I wanted to say, 'Yeah, and I'm not going to wait for you', but I decided it was a bit harsh and kept it to myself. In any event, if he's going to be gone for two years, I may not even be here anymore when he comes back; in fact, I'm highly unlikely to still be in Cambridge when he comes back. So long term is a moot point.
Why should it matter right now, though? It is pretty simple, isn't it? Boy likes girl, girl likes boy - that's it. Admittedly, I did wonder if he was only interested in sex; but I cannot help but always question a man's interest in me, wondering if he just wants to sleep with me and isn't interested in anything else. And so it was sweet and unwittingly reassuring when he said, 'I like you too. I enjoy spending time with you.'
Today, I worked on my neverending and terrible 377A paper at Fitzbillies because I didn't feel like going to the library (I haven't felt much like going there ever since Barry left, to be honest). When the cafe was a little bit quiet, Matt came over and sat with me for a while ('a while' here means maybe a minute; he was interrupted by a couple with a baby stroller). Then before he left for work, he came over just as I was packing up and getting ready to go, said that he was getting a drink across the road, asked if I wanted to join him.
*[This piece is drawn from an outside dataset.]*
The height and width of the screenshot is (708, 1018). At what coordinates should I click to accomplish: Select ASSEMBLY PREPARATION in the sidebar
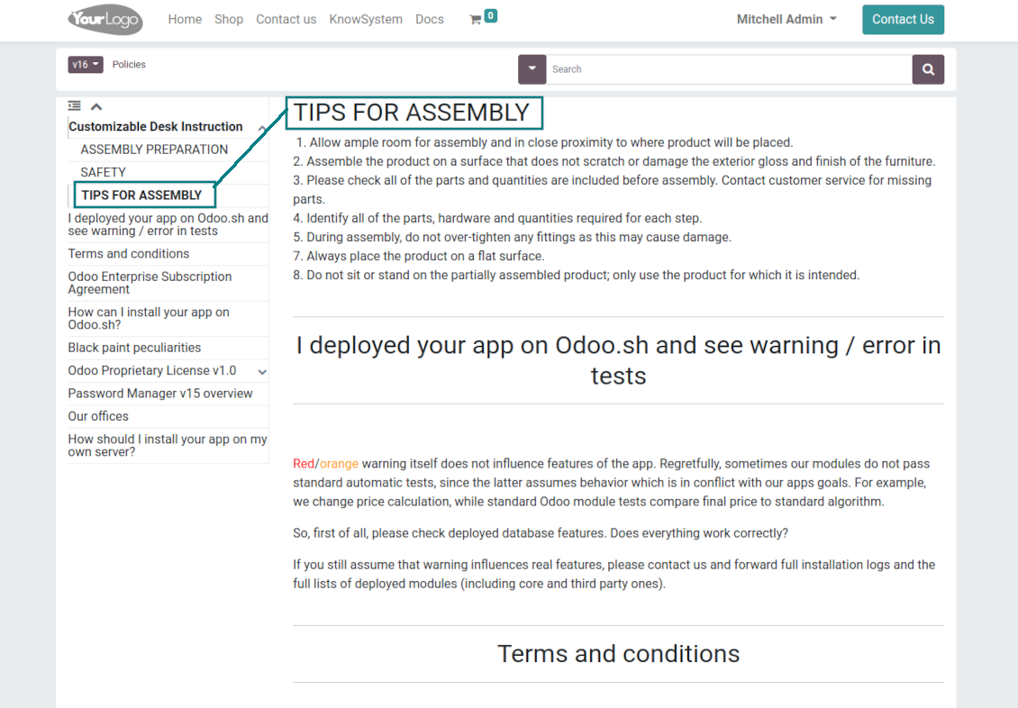click(x=154, y=150)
So we sat together for about an hour and a half. It was nice. I don't know how we have things to talk about, but we do. He asked to see my paper. We talked about tennis which I play, squash which he used to play, the mental aspect of these sports. He said that he used to get angry at himself the way that I always get angry at myself when I mess up (which is most of the time). He didn't have a very strong mental game; neither do I. I guess it's nice that we have something else in common to add to the list of, I don't know, four things.
Sometimes, when I listen to him talk, I don't know why he'd ever say the things that he'd told me about himself - that he's the 'epitome of average', that he's 'common as muck' next to me. Nobody I know uses the word 'whilst' in conversation. Nobody I know says 'however' in real life. He described having a large bunch of keys in his pocket as 'cumbersome'. Of course I picked up on all these things, repeated them back to him. He thought I was picking on him in a bad way, but I wasn't - and I clarified this when he said 'cumbersome', and I said 'cumbersome?', and he said, 'I'm getting the impression that you spend a lot of time with uneducated people.'
'That's just the way you have portrayed yourself to me,' I said.
He's not as average as he claimed to be. On Saturday, when he decided that he didn't feel like meeting me to talk about Wednesday night, I sent a rather long message about how I was bothered by what happened and needed to talk about it, perfect grammar and punctuation and all.
He sent back two messages. Perfect grammar. Proper punctuation. Definitely in sharp contrast to the lazy way he normally texts. Then I said that he was confusing, and naturally, he asked why. I said that I couldn't presently explain it but I do tend to live in my own head too much.
'Right,' he said. 'Would it be better if we stopped seeing each other?'
I cannot remember if I noticed the perfect grammar in the moment. I suppose not, for I tend to notice immediately only when it is flawed. But after he clarified that he didn't want to stop seeing me, I thought about the message and saw in my mind's eye these two words: 'would', 'stopped'.
I am such a weirdo.
I am so tired right now. I played a lot of tennis this evening to prepare for a league match tomorrow. I played a set with Jay. We were both shit. I won 7-5 in the tiebreak. I couldn't serve properly towards the end. My backhand still sucks.